A quick Google search of “Mexican Restaurants in Tokyo” brought up over 30 results in Tokyo. Hell, the other day I was watching the original Iron Chef from the 90s, and they brought in a Japanese Mexican Chef as a challenger.
I might have expressed myself wrong, it’s not that there aren’t Mexican food places at all, it’s that they’re much more rare than in the west (and the US specifically), and usually not great.
Plus, 30+ restaurants in a city as gigantic as Tokyo is not much at all.
Even if it were hard to find a good restaurant nearby, Greater Tokyo is fucking HUGE! I would be shocked if you couldn’t find pretty much all cuisine in or around Tokyo.
I was in Japan this year and didn’t see any Mexican food in the 3 major cities I visited. I’m not saying it does not exist but it’s definitely not common if it does.
That also makes sense, though. Food in Japan, even the foreign food, has a specific palette it’s targeting. Mexican food is extremely different from Japanese food.
Typically, any food that is introduced to a new culture is successful once it’s adapted to that cultures palette. Any Mexican food being successful in Japan would likely be more akin to the Mexican/Asian fusion places we have in the States than traditional Mexican food.
Tangential anecdote: when I visited San Luís Potosí, I ate several meals at a place called Café Tokio. It was good but there was nothing Japanese about it beyond the name.
This is where the US steps in. I regularly eat about a weeks worth of carbs and cheese and then hit up my favorite Indian and Mexican joints and proceed to apologize to my Japanese toilet.
Is this where we draw the line of “low quality = funni”? If there is such a line, I think it would have been crossed long ago, even in the beforetimes.
Eh, what “meme” actually means and what it currently means in popular culture are two different things. People never understood what it really means, but the most commonly used meaning of it is constantly changing.

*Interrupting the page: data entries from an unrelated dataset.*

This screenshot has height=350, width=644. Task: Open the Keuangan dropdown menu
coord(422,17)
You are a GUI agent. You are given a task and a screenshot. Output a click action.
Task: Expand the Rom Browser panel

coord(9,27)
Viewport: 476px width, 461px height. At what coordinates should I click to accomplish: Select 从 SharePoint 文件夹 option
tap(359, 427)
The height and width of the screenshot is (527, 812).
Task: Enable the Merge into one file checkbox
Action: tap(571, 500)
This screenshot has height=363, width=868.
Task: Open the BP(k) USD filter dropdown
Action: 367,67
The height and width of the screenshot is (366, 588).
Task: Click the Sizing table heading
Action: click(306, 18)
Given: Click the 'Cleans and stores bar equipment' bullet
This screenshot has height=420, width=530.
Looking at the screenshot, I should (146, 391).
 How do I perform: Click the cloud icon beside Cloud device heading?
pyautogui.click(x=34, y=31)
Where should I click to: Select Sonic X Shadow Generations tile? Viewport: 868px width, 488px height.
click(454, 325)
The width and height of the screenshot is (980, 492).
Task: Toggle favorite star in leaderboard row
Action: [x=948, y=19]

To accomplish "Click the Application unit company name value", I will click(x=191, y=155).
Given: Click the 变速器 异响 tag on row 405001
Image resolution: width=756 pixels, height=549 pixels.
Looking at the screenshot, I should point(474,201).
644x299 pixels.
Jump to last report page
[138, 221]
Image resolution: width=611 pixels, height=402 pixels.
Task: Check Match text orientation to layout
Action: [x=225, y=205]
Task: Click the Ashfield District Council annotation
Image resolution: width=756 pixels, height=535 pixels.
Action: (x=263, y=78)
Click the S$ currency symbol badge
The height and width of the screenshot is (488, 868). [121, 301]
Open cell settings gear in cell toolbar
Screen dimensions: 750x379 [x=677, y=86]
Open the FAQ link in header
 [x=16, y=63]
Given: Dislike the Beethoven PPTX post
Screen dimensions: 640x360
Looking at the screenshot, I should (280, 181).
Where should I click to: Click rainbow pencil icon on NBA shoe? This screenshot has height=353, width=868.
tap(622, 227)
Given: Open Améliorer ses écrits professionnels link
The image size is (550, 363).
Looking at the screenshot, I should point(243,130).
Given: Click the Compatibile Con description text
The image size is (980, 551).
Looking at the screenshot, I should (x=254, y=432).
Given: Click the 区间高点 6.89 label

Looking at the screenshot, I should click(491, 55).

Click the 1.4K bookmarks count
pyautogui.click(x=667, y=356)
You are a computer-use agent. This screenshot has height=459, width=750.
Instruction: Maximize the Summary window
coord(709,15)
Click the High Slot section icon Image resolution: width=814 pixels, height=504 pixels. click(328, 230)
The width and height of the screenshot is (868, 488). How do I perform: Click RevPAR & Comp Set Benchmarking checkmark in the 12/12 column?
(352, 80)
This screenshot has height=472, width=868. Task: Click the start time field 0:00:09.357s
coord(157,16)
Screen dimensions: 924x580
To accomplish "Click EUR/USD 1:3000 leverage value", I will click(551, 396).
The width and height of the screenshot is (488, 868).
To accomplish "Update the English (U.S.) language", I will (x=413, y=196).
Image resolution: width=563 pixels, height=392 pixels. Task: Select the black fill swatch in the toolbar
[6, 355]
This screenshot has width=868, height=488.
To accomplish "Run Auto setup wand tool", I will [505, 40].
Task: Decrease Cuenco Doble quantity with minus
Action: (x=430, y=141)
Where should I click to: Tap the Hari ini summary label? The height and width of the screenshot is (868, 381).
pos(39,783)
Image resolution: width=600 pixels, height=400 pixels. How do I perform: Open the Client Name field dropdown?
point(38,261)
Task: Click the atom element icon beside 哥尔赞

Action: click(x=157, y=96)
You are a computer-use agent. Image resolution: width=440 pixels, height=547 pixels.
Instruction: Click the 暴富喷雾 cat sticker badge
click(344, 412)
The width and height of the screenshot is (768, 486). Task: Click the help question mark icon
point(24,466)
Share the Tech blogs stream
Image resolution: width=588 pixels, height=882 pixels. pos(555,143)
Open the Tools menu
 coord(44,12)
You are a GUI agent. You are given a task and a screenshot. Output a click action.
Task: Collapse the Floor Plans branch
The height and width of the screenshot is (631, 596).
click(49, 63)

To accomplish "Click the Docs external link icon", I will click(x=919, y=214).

The word itself was coined by Richard Dawkins in 1976. But it wasn’t a commonly used term until around 2005, even then it was used exclusively for specific things and few people knew its actual meaning. But memes in their literal sense have almost always been a thing, and they’re common among many species.
In Dawkins’ sense of the word, memes are ‘units of cultural inheritance’. So melodic movements in bird song, that birds teach each other, could be considered memes. Any other place you might find cultural inheritance, you could describe it in terms of memes. Memes were simply meant to be a cultural analogy to genes.
Your post is an “uh, actually” version of what I said. You are not disagreeing with me but still somehow making it sound like you do.
I meant the term meme never applied to only sharing “image macros” but to inside jokes, coming shared references, common cultural knowledge. It is an absolutely fascinating term and concept if used like that, and I wish more people would understand it and use it in the same way.